[Records from a data source]
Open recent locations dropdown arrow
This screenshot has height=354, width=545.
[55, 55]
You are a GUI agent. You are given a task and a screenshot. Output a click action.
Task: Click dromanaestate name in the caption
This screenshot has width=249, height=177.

- **What the task requires**
Write out every line of the records again, requests included, and add 70 to each number in the answer coordinates.

- **Result of this task**
Open recent locations dropdown arrow
This screenshot has height=354, width=545.
[125, 125]
You are a GUI agent. You are given a task and a screenshot. Output a click action.
Task: Click dromanaestate name in the caption
This screenshot has width=249, height=177.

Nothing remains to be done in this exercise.